**EXERCISE OBJECTIVE**
Using the itertools.chunks() thread, explain why the slicing generator has time complexity of O(number of chunks) rather than O(number of elements) when used with numpy ndarrays.

**DOCUMENT PASSAGE**
****

[Python-ideas] itertools.chunks()

Mon Apr 8 07:31:50 CEST 2013

Oscar Benjamin <oscar.j.benjamin at ...> writes:

> 
> On 7 April 2013 10:37, Wolfgang Maier
> <wolfgang.maier at ...> wrote:
> >>Also I find myself often writing helper functions like these:
> >>
> >>def chunked(sequence,size):
> >>       i = 0
> >>       while True:
> >>               j = i
> >>               i += size
> >>               chunk = sequence[j:i]
> >>               if not chunk:
> >>                       return
> >>               yield chunk
> >
> > This is just an alternate version of the grouper recipe from the itertools
> > documentation, just that grouper should be way faster and will also work
> > with iterators.
> 
> It's not quite the same as grouper as it doesn't use fill values; I've
> never found that I wanted fill values in this situation.
> 
> Also I'm not sure why you think that grouper would be "way faster". If
> sequence is a concrete sequence with efficient random access (e.g. a
> list or tuple) then grouper will just be extracting slices from it. If
> it can do that faster than the sequence.__getslice__ method then
> there's probably something wrong with the implementation of sequence.
> 
> I've written a generator function like the above before and it was
> intended for numpy ndarrays. Since ndarray slices are views into the
> original array, using a slice is a zero copy operation. This means
> that using slices has time complexity of O(number of chunks) rather
> than O(number of elements) for grouper. It also has a constant memory
> requirement rather than O(chunk size) for grouper.

****

**EXTRACTED INFORMATION**

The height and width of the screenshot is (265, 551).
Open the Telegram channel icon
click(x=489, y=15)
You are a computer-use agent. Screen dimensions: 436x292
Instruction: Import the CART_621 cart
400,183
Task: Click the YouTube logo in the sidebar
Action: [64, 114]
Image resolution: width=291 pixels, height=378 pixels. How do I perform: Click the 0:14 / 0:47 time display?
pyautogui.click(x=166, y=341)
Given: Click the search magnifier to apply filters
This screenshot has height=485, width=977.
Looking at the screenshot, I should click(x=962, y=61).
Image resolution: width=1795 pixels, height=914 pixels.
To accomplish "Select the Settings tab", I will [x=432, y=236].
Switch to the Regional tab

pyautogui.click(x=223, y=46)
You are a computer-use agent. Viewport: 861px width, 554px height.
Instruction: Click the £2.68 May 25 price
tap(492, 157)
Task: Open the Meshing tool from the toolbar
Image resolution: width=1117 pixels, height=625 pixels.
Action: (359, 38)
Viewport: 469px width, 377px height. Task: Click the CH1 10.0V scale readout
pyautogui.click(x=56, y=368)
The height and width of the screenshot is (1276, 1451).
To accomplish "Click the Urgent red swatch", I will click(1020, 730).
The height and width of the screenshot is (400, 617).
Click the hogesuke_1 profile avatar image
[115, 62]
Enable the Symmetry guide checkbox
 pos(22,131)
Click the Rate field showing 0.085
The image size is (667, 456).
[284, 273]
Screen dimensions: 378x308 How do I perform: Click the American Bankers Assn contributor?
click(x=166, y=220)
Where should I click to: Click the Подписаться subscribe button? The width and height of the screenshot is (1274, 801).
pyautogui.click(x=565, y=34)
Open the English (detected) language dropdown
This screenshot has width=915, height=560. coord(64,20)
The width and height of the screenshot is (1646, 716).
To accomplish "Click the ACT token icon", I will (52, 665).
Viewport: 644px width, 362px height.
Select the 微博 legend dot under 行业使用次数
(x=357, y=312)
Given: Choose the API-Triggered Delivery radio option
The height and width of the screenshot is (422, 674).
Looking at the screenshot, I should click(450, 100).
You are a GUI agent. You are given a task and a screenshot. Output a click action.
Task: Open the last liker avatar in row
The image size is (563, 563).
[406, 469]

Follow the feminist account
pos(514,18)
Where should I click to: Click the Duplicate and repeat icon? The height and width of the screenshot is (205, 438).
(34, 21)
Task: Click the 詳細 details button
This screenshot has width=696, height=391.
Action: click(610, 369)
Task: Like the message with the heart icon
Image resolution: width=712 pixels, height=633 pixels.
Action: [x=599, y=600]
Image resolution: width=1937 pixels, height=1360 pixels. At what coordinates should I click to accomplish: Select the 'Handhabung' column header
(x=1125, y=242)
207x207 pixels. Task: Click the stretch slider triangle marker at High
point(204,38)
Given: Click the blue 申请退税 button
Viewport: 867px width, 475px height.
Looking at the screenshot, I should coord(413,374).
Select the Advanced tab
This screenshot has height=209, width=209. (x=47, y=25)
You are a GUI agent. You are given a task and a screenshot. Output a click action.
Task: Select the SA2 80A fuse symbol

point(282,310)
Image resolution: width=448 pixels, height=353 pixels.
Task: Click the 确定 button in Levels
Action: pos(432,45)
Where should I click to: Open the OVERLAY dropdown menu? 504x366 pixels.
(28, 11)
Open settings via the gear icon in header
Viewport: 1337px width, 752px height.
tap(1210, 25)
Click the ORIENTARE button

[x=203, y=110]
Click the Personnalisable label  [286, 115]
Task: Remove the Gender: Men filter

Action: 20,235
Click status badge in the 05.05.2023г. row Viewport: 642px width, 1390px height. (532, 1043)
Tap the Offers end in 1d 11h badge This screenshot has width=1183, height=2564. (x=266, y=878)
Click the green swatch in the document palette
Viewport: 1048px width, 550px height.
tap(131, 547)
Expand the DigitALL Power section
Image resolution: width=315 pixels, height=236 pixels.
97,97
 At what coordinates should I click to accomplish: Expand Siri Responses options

****

**COMPLETED TASK**
Slices of numpy ndarrays are views into the original array, so taking a slice is a zero copy operation. Because no elements are copied, the cost depends on the number of chunks produced, not on the number of elements. The same reason gives it a constant memory requirement, while grouper needs memory proportional to the chunk size.